So Jiyuu Linux has been dead in the water for quite some time now. As much as I hate to say it, all those neigh-sayers were right: This project, since its inception, was a pretty poor concept. If you wrote a checklist containing what not to do when coordinating a community project, an aspect of Jiyuu would be based around each point. I guess my goal here is to enumerate and discuss the problems that led to our demise and plagued us throughout, I suppose mainly as a reference for the future.
(Its probably worth noting that when I say “we” in reference to mistakes, I pretty much mean me. Management of Jiyuu was pretty autocratic in nature, though in my defence my autocratic decisions were democratically supported. It is certainly not my intention to talk down any of our supporters, everyone that has ever jumped in the IRC for a chat or shitposted in the threads is greatly appreciated. Thank you for making the thought bubble possible!)

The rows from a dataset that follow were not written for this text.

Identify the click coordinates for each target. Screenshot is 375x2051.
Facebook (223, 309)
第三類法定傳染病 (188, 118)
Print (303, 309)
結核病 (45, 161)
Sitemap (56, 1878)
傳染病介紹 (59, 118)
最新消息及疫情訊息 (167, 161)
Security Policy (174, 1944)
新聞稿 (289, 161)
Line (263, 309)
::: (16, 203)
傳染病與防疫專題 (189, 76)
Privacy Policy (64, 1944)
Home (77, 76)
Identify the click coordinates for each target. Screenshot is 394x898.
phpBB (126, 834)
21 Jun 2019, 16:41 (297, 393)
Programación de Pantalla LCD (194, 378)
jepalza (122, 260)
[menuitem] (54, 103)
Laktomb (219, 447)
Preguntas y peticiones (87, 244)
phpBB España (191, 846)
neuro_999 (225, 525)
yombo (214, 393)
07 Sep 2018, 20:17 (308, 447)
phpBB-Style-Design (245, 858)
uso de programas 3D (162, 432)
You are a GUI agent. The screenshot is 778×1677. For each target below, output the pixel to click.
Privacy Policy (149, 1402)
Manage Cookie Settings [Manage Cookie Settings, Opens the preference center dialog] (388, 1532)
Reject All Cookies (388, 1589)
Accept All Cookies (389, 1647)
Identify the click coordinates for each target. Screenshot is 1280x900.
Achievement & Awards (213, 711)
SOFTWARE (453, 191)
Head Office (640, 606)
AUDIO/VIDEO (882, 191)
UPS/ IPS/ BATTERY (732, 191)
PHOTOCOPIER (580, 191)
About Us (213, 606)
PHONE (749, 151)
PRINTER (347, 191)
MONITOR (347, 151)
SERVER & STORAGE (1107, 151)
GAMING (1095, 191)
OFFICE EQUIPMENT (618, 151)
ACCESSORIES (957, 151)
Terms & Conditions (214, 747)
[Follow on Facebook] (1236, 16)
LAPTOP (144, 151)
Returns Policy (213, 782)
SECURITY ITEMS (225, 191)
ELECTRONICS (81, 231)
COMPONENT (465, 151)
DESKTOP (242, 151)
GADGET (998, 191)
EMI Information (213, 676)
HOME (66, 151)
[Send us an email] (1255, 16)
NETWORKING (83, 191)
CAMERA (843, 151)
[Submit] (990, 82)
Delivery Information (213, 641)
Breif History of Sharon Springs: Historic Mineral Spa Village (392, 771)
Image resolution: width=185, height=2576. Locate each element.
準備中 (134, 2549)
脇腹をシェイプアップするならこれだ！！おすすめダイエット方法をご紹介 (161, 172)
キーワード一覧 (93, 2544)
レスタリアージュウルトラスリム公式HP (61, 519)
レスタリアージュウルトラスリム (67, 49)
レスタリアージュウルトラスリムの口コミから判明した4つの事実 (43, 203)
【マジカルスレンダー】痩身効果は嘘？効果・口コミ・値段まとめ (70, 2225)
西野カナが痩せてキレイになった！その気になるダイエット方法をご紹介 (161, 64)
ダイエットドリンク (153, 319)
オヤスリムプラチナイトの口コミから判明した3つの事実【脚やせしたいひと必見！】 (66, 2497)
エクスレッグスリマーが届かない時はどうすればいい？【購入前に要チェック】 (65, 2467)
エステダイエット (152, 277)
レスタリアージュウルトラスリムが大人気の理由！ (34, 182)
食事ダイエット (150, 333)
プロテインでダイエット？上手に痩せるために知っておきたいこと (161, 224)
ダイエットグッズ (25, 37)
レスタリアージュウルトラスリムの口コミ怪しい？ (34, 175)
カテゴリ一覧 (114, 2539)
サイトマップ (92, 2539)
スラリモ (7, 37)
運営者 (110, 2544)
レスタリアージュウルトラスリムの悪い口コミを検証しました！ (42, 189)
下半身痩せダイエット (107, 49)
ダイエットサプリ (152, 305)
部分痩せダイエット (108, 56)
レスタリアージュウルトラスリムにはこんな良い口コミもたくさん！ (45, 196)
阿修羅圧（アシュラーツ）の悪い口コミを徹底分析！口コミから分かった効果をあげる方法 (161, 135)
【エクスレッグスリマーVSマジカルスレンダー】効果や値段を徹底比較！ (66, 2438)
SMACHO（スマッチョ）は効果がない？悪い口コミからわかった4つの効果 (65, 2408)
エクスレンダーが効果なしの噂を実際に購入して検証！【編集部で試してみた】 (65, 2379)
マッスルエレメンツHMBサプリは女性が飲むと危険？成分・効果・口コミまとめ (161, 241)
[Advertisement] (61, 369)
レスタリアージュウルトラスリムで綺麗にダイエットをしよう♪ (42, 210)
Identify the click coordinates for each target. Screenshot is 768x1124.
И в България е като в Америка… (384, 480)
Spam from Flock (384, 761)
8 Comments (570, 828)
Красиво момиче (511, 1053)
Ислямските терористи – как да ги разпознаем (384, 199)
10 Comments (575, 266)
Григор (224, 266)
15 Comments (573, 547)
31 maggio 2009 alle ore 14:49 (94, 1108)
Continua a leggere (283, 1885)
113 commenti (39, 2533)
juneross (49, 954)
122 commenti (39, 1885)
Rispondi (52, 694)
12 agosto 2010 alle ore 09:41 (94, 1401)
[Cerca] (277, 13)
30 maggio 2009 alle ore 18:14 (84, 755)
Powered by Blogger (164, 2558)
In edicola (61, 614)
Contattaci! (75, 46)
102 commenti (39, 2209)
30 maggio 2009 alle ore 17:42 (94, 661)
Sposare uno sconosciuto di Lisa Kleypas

To clarify, I don’t think the idea of having a flexible and easy-to-use platform is a bad idea. There are certainly caveats that idea carries (which were completely ignored by our approach), but that’s another issue. The problems with this project, as I see it, can be pretty neatly summarised:
Lack of direction
Even in the beginning, back when we were flying the banner of /g/OS, the objective was to make an operating system that /g/ would approve of. As many issues as there are with this approach, the biggest becomes apparent pretty quickly: What does that mean? It didn’t take very long for us to discover a pretty impressive breadth of different opinions. We had some ideas, like creating an eselect-based theming system, but it’s difficult to create a platform to cater to such a wide group of people. After a very long discussion in #AcuallyOS, a name change and a refocusing had occurred and we were going to take on a challenge that many others, both more experienced and better resourced than ourselves, had completely and utterly failed to accomplish: Make an operating system that was both user-friendly and flexible, whilst encouraging technical literacy and an understanding of the platform. Some would say that this is a worse place than where we started, but regardless of difficulty the goal was certainly more tangible. This is largely where the second issue comes into play.
Lack of experience
Back in that very first thread, there was much activity around putting in suggestions for what people would like to see in this new distro. I, along with many anons active in the thread, was pretty excited about this so I started the SlashGeeSlashOS Github. To see ideas coming together under the coordination of someone who seemed to know what (s)he was doing was, for lack of a better word, fun. As I played around with ebuilds and the days passed, I ended up starting the #AcuallyOS channel on Rizon, and after about a week of collating interesting ideas and debating we finally had the original OP join us. I was just about ready to hand over the reins, when
(01:30:07 PM) davis_: bob, uhh i am the original, op, but you know more than me about this so i will help where i can but i underestimated the project
Now at the time I wasn’t phased, I thought I was handling everything pretty well and we in the chan were doing a great job. But as the project grew on, it became more and more apparent how much the project was restricted by a gross lack of expertise. I suppose the people who knew what they were doing also knew how poorly defined our goal was. Shit started to hit the fan about two hours before the official alpha dev preview release deadline, when I booted the built system to discover a huge library linking problem preventing KDE from starting in Wayland. Even though before then all our skilled people were busy working on little but distractions, it was only then when I started to think we’re in over our heads. From there, the direction we headed got more and more crazy from a technical standpoint which stood only to further emphasise our (or rather my) lack of skills. Which I’ve just realised is a neat segue into a third issue which I hadn’t yet considered:
Overcomplication
I am very prone to distraction by shiny things. Planning, or any forethought whatsoever, really isn’t my strongsuit. This is precisely the reason why we have our own IRC bot and not a functioning dev preview ISO. Instead of carefully planning things out, keeping it simple, I ended up attempting to write a bash script to convert ebuilds to different build formats and extending JiyuuBot (!) to serve as a build host. This is an issue born as a direct result of the previous two, and there’s no easy solution besides sitting down and doing that thing everyone hates – planning.
This is a short summary of the retardation that occurred over a fun 6 months. Jiyuu Linux, the educational tool for the masses, might be dying a slow and painful death; but I’d hate to rule out any cool stuff being done under the Jiyuu name. Many of us still lurk around in #Jiyuu on rizon.net, people who are pretty skilled and have some great ideas (people who would have done a better job coordinating this than I). Anyone who might ever read this is expressly invited to come circlejerk with us, maybe you could get us involved in another stupidly ambitious project!